Right, so the Norman Conquest happened because William of Normandy staked his claim to the throne of England, a throne which also had claimants from the Danish and Norse kings and also two native claimants from the Houses of Godwin and Wessex. Each had their own claim, of varying sincerity and validity. Harold Godwinson was clearly the favorite among the notables of England and was elected in spite of their being a claimant left to the House of Wessex.

Given that Godwin himself was elected in defiance of outside claims, could there be a way in OTL where rather than simply elect Godwin, the Anglo-Saxon lords ask that each claimant lord arrive himself at London to stake a claim (or send a representative). The five claimants agree to do so (even if they're already preparing armies, escape plans, intervention plans, cutting deals, etc...) and have themselves or their representatives. Already fairly out there I know, but supposed they do. If they do do so, who wins a game of bribery and rhetoric? Does Godwinson still pull it out, or does the Bastard of Normandy have some room to play?
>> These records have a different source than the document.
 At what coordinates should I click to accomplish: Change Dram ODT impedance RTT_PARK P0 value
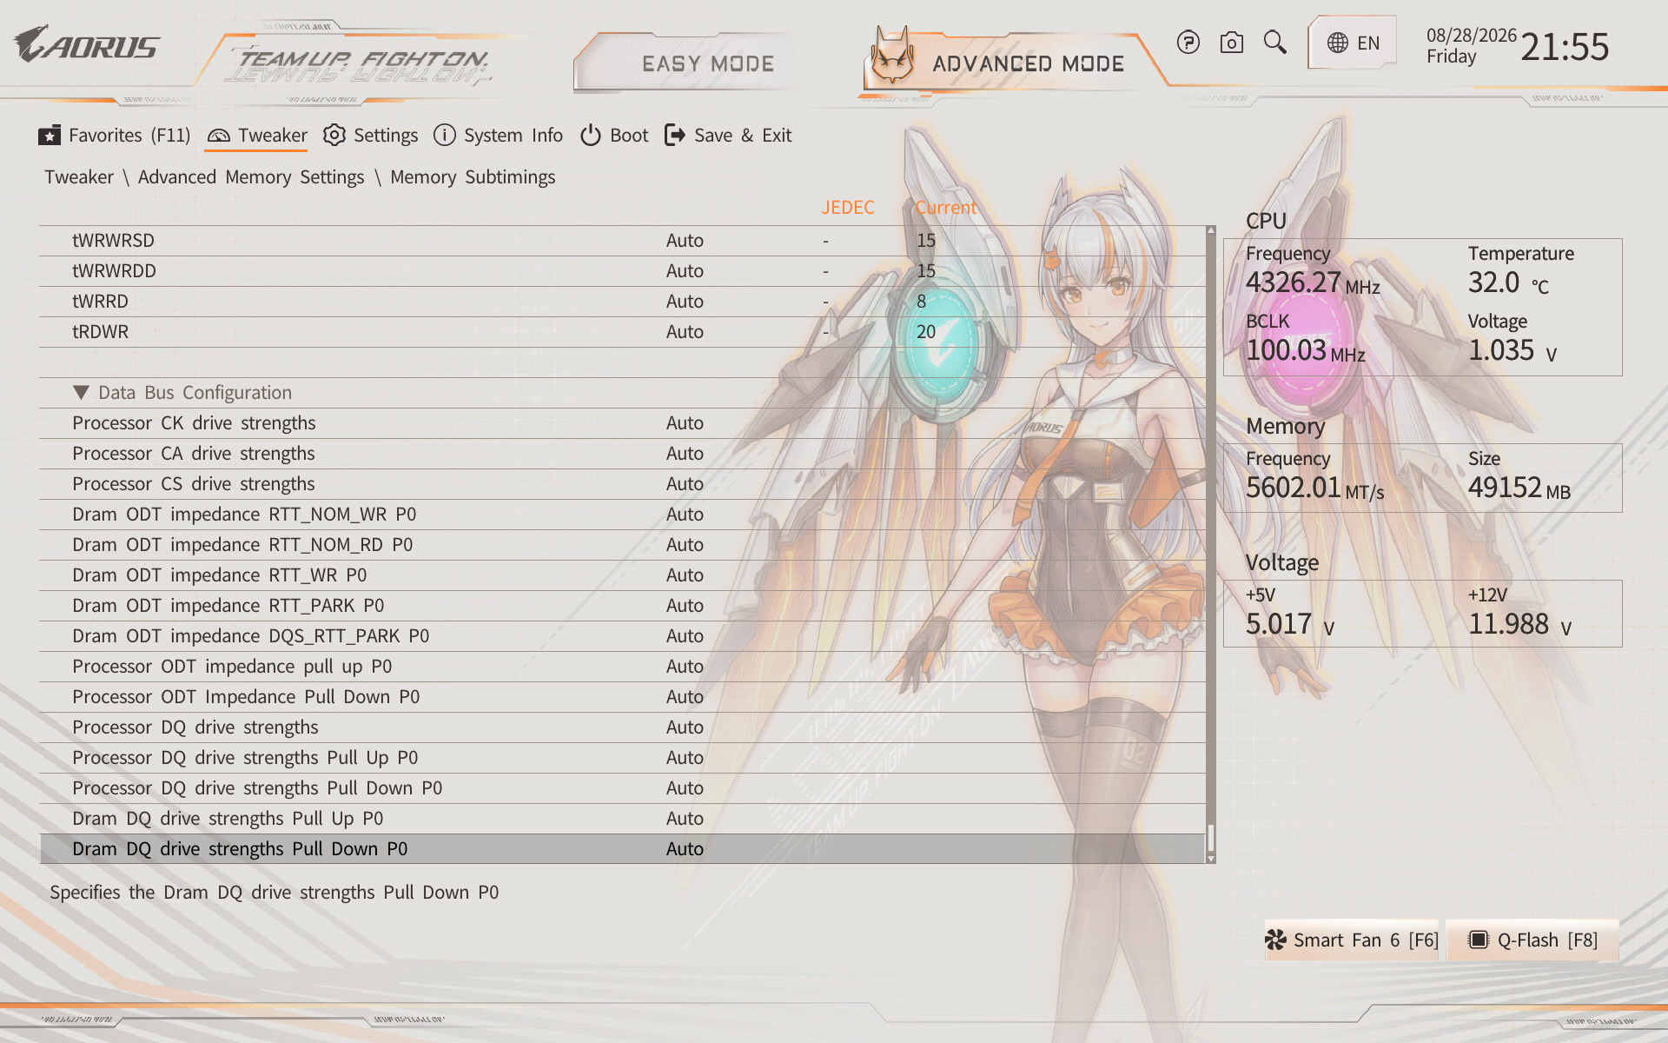point(685,606)
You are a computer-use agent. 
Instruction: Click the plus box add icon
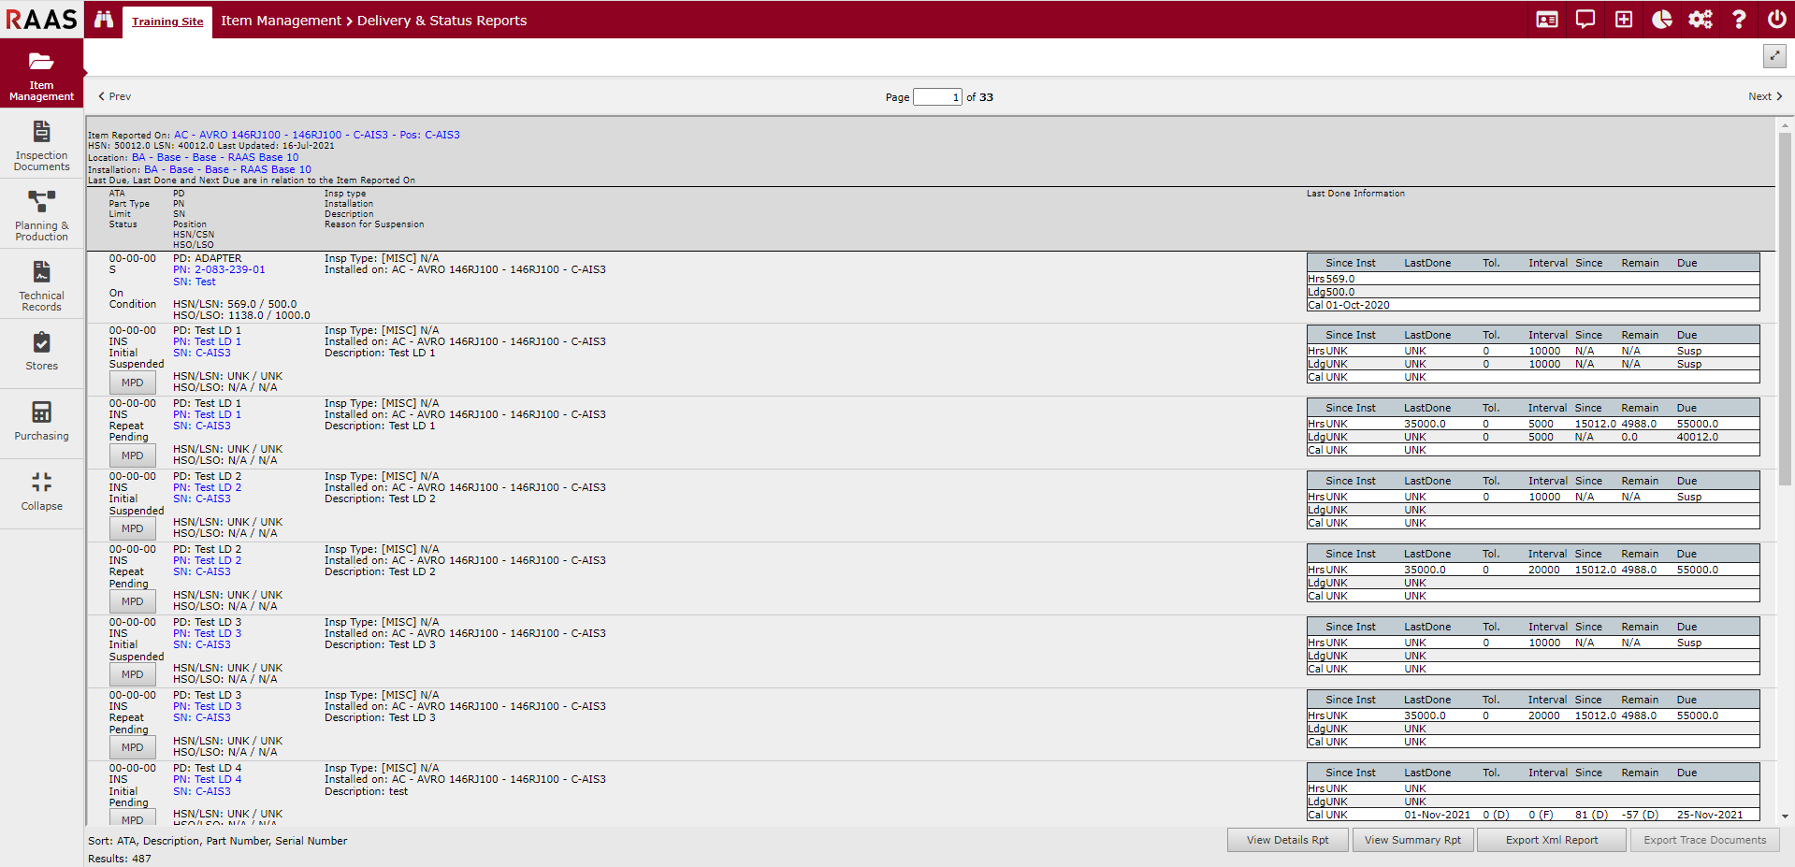click(x=1624, y=20)
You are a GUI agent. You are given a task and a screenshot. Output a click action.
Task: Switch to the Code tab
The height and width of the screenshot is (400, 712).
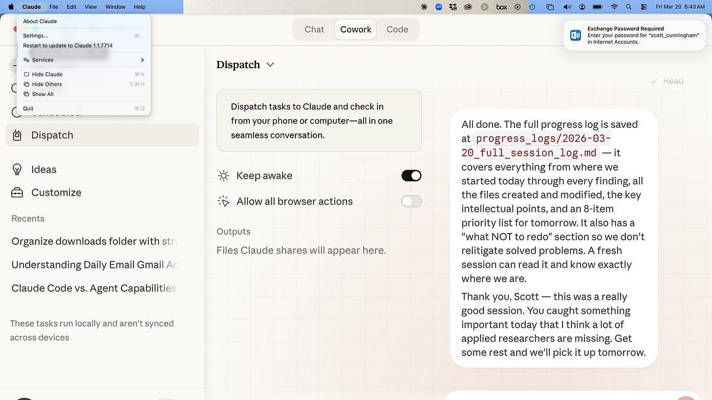tap(397, 29)
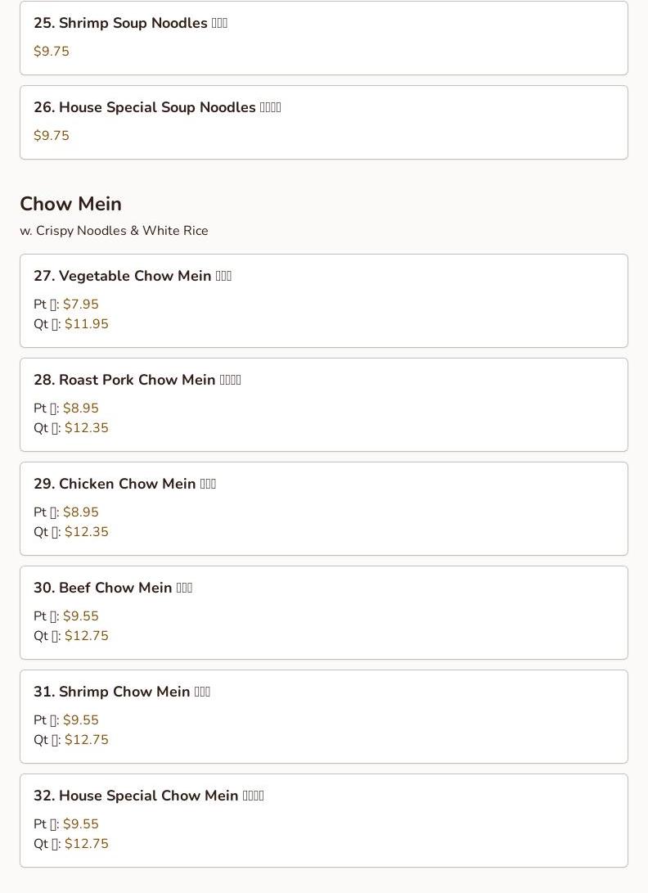Select Vegetable Chow Mein pint price $7.95
This screenshot has height=893, width=648.
81,304
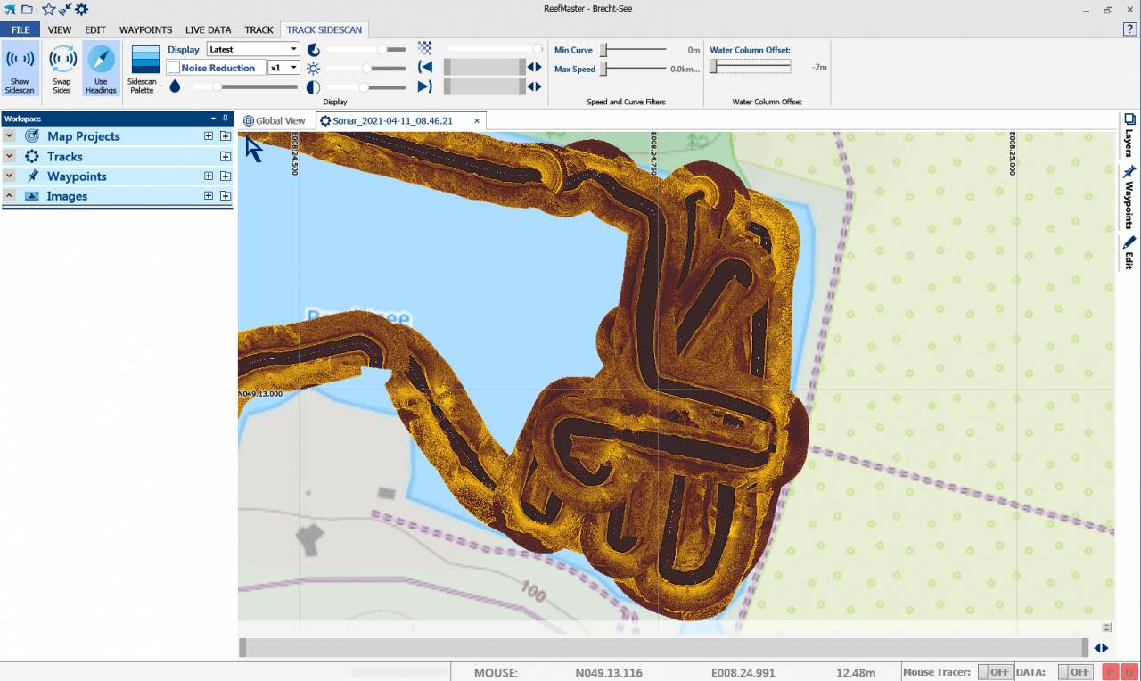Viewport: 1141px width, 681px height.
Task: Open the Display mode dropdown showing Latest
Action: pyautogui.click(x=253, y=50)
And what of the other three? Or do we just go back into the OTL War, with different or same end results?

For some reason I'm seeing this whole thing play out as a Shakespearean play, with the claimants (or their reps) scheming in London against one another in order to claim the crown of England. The eventual winner is probably also the client funding this play, so you'd have maybe Godwinson trumpeted as the trueborn man of England, or Wessex as the promised prince or William as the Christian king, etc...
 
The selection of royal replacement didn't quite follow a formal election process.
More along the lines of the Wittan meeting, nominating candidates, and selecting among them.
It's supposed to be a quick process so the realm isn't ungoverned.

That doesn't mean you can't make a play about it. Shakespeare himself didn't really follow historical fact.
 

Kaze

Banned
They did have an election by the Witten - unfortunately it was Harold and his representatives.
William did send an ambassador to object to the Witten's choice...
Then ...It did not go so well for Harold.
 
I somehow doubt the Witan would entertain foreign lords over a powerful Anglo-Saxon, even if they were supposedly promised the throne. It would make a very interesting scene I think and has the potential to be quite the story, but on the scale of plausibility it is low unless you have some sort of Witan reform implemented by Edward.
 
Harold Godwinson was really popular, so I really don't think they would entertain foreign claimants. Heck, he was already practically a co-king of Edward in the last three years. Also, before he knew his nephew was alive, Edward the Confessor had an annoying habbit of promising people the throne. At least three Anglo-Saxxon allies and supposedly 4 other people (including William, the only one of the bunch who deserved a Wikipedia page apparently) were promised the throne of England by Edward if he didn't have a son or son-in-law by that time. This seems to have stopped with Edgar Ætheling after Edward found out he was alive and he was supposedly promised the throne. You can't have all 8 of these people be king! Heck, in one correspondence before William's invasion, Harold admitted it was plausible Edward promised William the throne given Edward's past behavior and friendship with William, but on his deathbed changed his mind to Harold and the Witenagemot (including the powerful bishop Stigand) chose to honor Edward's final wish.